The energy consumption of merchant ships is largely determined by their hydrodynamic properties and the systems on board. In some cases, up to 90% of primary energy consumption is used for propulsion and must therefore be optimally managed. The aim of MariData is to develop, improve and classify rational modules for ship energy management by using a carefully selected combination of state-of-the-art maritime technologies and experience as well as AI-based tools and methods for a pioneering product for holistic ship energy and operations management.
Together with geo-information and a Decision Support System (DSS) that brings together technical, environmental and economic data, energy consumption information will be integrated into a platform that can be used both on board the ship and shore-side by a shipping company. The platform will provide on-line simulations for decision support to ship management, as well as assistance with short, medium and long-term forecasts and decisions related to ship operation.

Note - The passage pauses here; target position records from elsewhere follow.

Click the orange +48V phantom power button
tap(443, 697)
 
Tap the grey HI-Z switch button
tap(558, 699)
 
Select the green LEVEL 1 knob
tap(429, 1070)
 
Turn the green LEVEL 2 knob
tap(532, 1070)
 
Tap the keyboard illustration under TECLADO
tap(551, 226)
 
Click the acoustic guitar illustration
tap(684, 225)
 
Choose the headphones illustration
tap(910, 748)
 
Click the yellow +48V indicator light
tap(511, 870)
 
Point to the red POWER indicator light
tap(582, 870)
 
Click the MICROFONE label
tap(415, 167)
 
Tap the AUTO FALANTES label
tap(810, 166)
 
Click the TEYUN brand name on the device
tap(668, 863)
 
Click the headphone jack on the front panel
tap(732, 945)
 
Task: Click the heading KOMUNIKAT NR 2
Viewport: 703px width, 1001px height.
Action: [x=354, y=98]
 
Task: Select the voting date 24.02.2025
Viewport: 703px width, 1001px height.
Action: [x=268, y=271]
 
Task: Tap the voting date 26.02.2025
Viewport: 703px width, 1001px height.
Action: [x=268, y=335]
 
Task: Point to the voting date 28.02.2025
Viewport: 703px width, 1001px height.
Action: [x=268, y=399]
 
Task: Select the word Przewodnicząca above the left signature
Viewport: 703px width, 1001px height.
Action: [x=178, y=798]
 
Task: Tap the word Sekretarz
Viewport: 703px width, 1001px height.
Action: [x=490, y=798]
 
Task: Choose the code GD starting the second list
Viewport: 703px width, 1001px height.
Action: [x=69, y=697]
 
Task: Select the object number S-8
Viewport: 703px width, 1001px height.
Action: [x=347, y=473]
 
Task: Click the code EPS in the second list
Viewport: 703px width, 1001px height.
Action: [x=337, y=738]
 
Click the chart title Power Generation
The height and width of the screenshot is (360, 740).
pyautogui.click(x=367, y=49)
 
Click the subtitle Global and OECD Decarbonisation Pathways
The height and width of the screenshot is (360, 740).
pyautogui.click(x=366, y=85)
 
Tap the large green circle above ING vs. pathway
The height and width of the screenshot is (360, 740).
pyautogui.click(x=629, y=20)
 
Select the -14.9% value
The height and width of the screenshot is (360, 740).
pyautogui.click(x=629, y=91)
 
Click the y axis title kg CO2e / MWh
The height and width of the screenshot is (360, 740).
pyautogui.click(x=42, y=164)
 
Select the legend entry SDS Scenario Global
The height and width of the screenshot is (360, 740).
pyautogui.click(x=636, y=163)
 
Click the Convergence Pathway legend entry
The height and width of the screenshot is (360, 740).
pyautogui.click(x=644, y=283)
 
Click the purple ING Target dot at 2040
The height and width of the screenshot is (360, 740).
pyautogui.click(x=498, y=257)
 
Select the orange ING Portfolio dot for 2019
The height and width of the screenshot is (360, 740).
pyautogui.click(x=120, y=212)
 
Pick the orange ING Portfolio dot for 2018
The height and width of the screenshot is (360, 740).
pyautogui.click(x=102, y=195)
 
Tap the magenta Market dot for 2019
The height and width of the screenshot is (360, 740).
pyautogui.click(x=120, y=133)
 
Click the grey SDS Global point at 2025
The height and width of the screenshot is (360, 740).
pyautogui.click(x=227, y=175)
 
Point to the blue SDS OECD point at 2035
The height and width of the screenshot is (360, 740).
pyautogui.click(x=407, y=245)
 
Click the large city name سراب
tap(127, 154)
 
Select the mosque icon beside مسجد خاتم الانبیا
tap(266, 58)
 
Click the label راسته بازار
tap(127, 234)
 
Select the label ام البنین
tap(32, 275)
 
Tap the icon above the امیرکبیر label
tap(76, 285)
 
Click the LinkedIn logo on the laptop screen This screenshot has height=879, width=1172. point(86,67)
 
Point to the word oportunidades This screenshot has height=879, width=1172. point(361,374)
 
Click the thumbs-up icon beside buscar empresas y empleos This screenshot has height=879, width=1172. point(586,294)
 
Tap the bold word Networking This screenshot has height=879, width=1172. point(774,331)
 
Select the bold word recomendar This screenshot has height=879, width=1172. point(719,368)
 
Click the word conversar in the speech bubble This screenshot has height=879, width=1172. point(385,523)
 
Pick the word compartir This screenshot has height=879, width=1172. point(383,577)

MariData's innovations lie in the precise determination and analysis of the current ship's drag, propulsion and respective fuel consumption under realistic operating conditions, taking into account wind and wave influences. On this basis, a rational analysis of the influences of the individual components is carried out, thus improving the quality of the forecast and the basis for navigation decisions. Integration with state-of-the-art geoservices takes the planned system to a new level. In addition, there are flexible approaches to quickly generate missing data (e.g. geometry) and integrate it into the analysis.
The project is funded by the German Federal Ministry for Economic Affairs and Energy.